BERNADETTE CYNTHIA HEALY
EPISODE 8 - PART 1
Polly has promised to arrive no earlier than nine, which inevitably means she'll be here any time from eight o'clock. I've never known a human being, let alone my flesh and blood, to take mornings so seriously. Polly certainly has efficiency down to an art form. I on the other hand prefer a more lackadaisical approach; if I think I can get away with being late, I will be late.
It was something Jonathon and I used to argue about, especially in those early days when we were courting. He would arrive precisely when he meant to, not a moment before (unless of course it was to charm the pants off of Mrs Normanton) and I would still be in the process of choosing what to wear. He used to joke about how I was late for my own wedding, and it became something sacred to our relationship, or to me at least. That is until Jonathon began with slight delays and hindrances. That woman took away an aspect I used to love about my relationship with my husband, but soon tardiness began to instigate an affair.
I don't want to think about Bernadette Cynthia Healy this early in the morning, especially as I've already spent more than my fair share of hours pondering over her request. I also assume Polly and Jack are going to need more than a little time to adjust to the idea of millions, yes millions, as inheritance.
Keith will have to get involved in this torrid little affair eventually. I don't know anyone else I would trust with such personal information, and it's not as if he doesn't know about the affair. More than once he caught me crying in the office when Jonathon wasn't around, and there is no one else I'd rather trust.
I dress into some light cotton trousers and a soft shirt in a navy blue. Even in my dotage I haven't quite succumbed to the 'nana-wear' as my youngest granddaughter calls it. I wore suits and smart attire for most of my life and I do not want to throw that away just yet. It's a little too warm for my jacket, but I carry it down with me, just in case the weather turns.
Putting the kettle on and arranging the cakes and biscuits I bought yesterday after I left the graveyard, I stare out of the window at the beautiful sunshine and reminisce. Even before this Last Will and Testament forced me to remember some bitter memories I have always loved looking back over my life.
I have so much to be grateful for and even in some twisted way I have Bernadette Cynthia Healy to thank, as she brought my husband closer to me for the last fourteen years of his life. I may have had to share my Jonathon for half our marriage, but he was never entirely hers the way he was completely mine.
On our wedding day, back in 1948, Jonathon and I shared what would be my happiest memory until the birth of my children.

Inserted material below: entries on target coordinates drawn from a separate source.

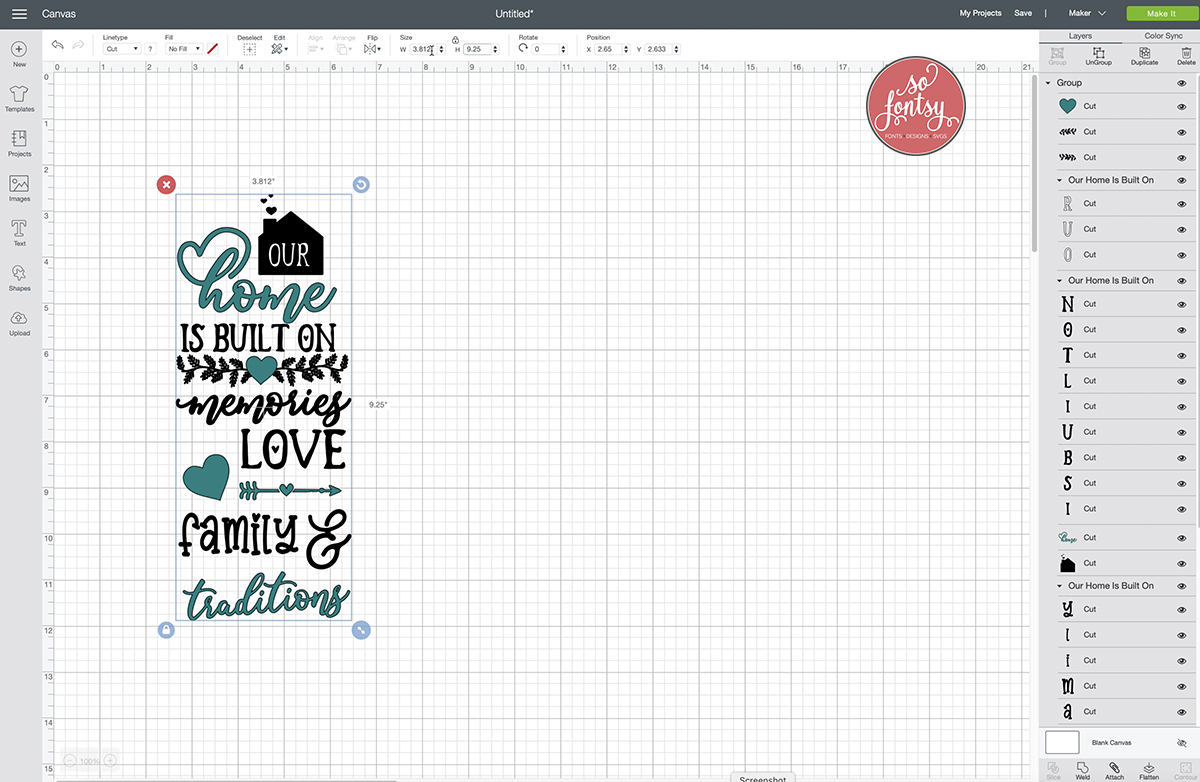Weld the selected layers
The image size is (1200, 782).
tap(1081, 768)
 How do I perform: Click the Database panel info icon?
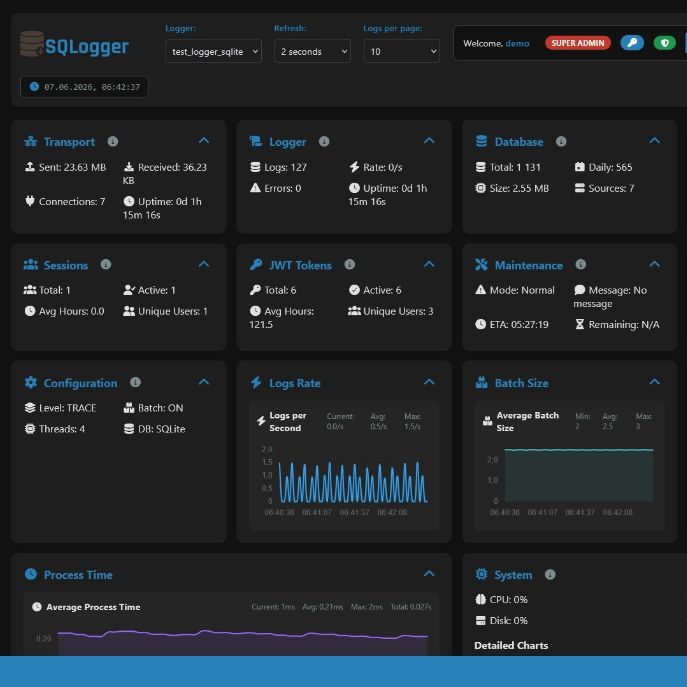[561, 142]
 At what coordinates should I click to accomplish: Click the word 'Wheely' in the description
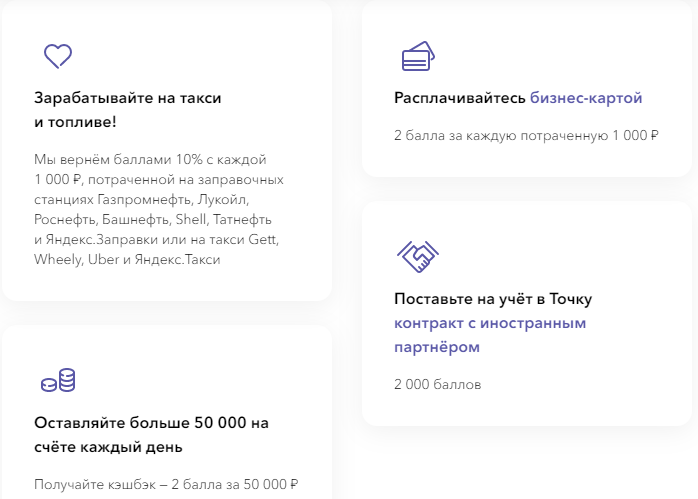[56, 259]
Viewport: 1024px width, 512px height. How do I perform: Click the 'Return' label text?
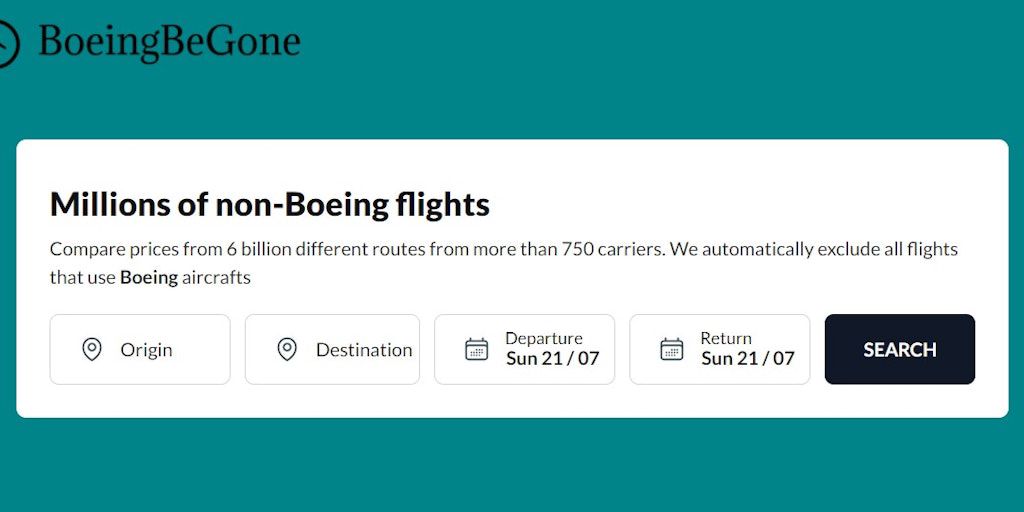[x=726, y=338]
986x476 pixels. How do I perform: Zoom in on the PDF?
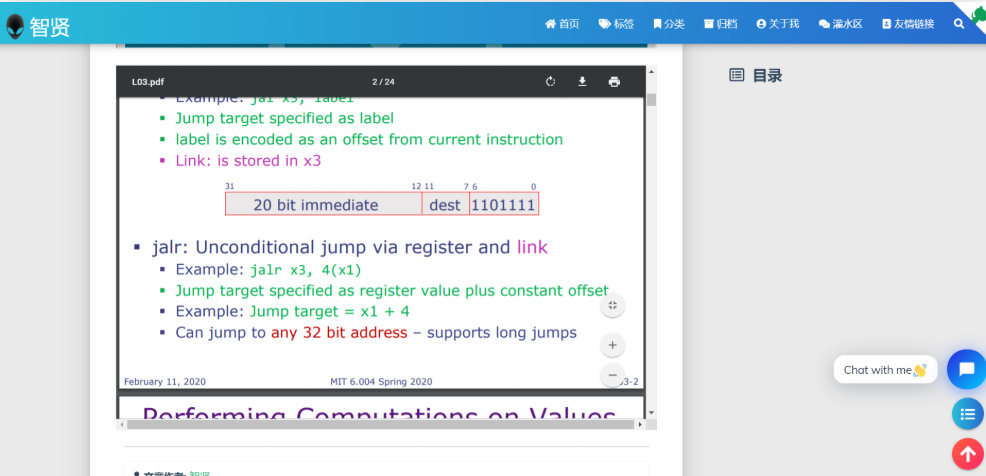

It actually took him longer than I expected to ask for my hand, but that's because he wanted to finish his education and have enough money in the bank to offer me the lifestyle I was accustomed to, or so he told me. It wasn't until we were married for ten months that I found out from my mother that my father had refused to give Jonathon permission for those very reasons.
It was a rather tense few months following that loud conversation, but what made it worse was that Jonathon had agreed with my father! I remember shouting about how love was enough, and I was rich enough for the two of us and hadn't the war taught them anything? We should seize the day because we never know when it's going to be taken from us.
I will never forget Jonathon's words when he found me crying in the attic of our first home, as I gazed at old photographs taken from before the war, when a time was far simpler. He told me that he wished he could see the world through my eyes. He envied my optimism and my innocence and my hope, but he said that love wasn't enough, especially if you have nothing. Jonathon had never before gone into great detail about his war-time experiences, and he still didn't give me any further information, but the look on his face told me more than I wanted to know.
We were married. We were financially stable. He was a successful lawyer and I was training to be his right-hand, something that was still rather questionable, especially in my social circles. What did it matter when we were married, or if we'd even married at all, as long as we had each other and each other's futures in mind?
Even after eleven years I still miss my husband and my best friend.